Iptables rules, why I can SSH in this config?

Hi,

I’m surprised that this config let me ssh to the router

ip firewall filter print where chain=input

#only the enabled one.

 0    ;;; defconf: accept established,related,rem untracked
      chain=input action=accept connection-state=established,related 

 1    ;;; defconf: drop invalid
      chain=input action=drop connection-state=invalid 

 4    ;;; defconf: drop all not coming from LAN
      chain=input action=drop in-interface-list=!LAN 

 7    ;;; SSH From inside network
      chain=input action=accept connection-state=new protocol=tcp in-interface=bridge2-5 dst-port=22 log=yes log-prefix="NEW SSH" 

 8    ;;;
      chain=input action=drop


ip firewall filter print where chain=output
# X = disabled

 9    ;;; Output related
      chain=output action=accept connection-state=established,related out-interface=bridge2-5 

10 X  ;;; SSH out
      chain=output action=accept connection-state=new protocol=tcp out-interface=bridge2-5 src-port=22

11    ;;;
      chain=output action=drop log=no log-prefix="" 

So I was thinking that the rule 10 was necessary, but it seem not !?
is the rule 0 consider the connection already as related !?

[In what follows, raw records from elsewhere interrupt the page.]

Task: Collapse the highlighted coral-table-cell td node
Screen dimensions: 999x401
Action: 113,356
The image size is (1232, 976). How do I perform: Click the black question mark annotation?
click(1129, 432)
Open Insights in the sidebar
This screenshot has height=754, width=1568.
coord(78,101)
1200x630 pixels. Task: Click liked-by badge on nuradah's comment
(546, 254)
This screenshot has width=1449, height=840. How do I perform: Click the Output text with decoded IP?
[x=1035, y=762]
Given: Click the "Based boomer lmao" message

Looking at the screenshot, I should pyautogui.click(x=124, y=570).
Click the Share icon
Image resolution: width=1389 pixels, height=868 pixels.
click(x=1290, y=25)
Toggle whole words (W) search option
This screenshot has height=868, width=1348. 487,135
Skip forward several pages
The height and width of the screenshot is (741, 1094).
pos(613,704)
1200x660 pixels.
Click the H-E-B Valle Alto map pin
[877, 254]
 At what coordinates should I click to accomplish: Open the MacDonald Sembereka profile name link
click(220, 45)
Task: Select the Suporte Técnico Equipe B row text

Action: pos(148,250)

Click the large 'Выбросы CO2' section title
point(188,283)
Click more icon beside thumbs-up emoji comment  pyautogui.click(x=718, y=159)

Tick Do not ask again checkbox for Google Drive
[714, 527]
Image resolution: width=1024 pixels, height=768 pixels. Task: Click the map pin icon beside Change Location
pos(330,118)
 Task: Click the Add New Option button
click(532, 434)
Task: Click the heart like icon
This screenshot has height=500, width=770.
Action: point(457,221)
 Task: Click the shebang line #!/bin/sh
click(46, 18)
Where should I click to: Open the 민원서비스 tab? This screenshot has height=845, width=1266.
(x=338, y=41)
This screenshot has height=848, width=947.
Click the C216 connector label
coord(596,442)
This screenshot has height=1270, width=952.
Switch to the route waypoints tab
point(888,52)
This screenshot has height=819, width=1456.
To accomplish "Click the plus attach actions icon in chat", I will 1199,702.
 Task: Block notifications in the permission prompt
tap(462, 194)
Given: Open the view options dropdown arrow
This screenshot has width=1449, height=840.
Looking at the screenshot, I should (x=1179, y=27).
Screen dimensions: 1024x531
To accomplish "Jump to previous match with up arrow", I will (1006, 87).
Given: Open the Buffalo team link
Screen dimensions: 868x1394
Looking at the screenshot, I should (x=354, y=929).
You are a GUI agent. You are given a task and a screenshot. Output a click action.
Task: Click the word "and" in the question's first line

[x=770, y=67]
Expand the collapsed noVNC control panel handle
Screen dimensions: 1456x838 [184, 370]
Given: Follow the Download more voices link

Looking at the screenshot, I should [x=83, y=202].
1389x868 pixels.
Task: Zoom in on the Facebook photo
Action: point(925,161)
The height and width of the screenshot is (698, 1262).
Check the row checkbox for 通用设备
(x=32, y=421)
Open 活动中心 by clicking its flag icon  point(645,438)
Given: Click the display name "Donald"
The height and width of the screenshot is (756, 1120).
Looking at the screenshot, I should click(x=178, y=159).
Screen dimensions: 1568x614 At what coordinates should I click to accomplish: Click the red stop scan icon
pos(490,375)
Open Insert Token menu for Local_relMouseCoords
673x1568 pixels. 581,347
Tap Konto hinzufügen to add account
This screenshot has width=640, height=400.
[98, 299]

Looks like you have an explicit rule for this (assuming you are testing from within the LAN?):

chain=input action=accept connection-state=new protocol=tcp in-interface=bridge2-5 dst-port=22 log=yes log-prefix="NEW SSH"

Can you please use export instead of print (the latter makes it less readable).
Or better…add a complete config showing all rules (and other stuff)?

Thank you @erlinden ,

This rule is for the incoming packet.
So it automatically accept the output packet too ? server → client ?!!

You are able to connect via SSH to the router from bridge-2-5 due to the combination of filter rule #7, #0 and #9. #7 allows the first incoming packet of the TCP connection. Any other packets of that connection, in both directions, are allowed by the rules #0 & #9 accepting connection-state=established,related.

Thank you @CGGXANNX ,

Indeed, my concern was about the output chain (rule 9 to be precise )

So it’s mean as soon the 7 allow the connection the rule 9 see it as establish ? (for the first attempt) or related ?

Thanks

Yes, when connection tracking is enabled, if the first packet (where connection-state=new) is not dropped, the connection is tracked and subsequent packets (in both directions), for TCP and UDP this is matched by the two source/destination address & port pairs, will have connection-state=established. Which means the response packets sent by the router to the client will be accepted by rule #9.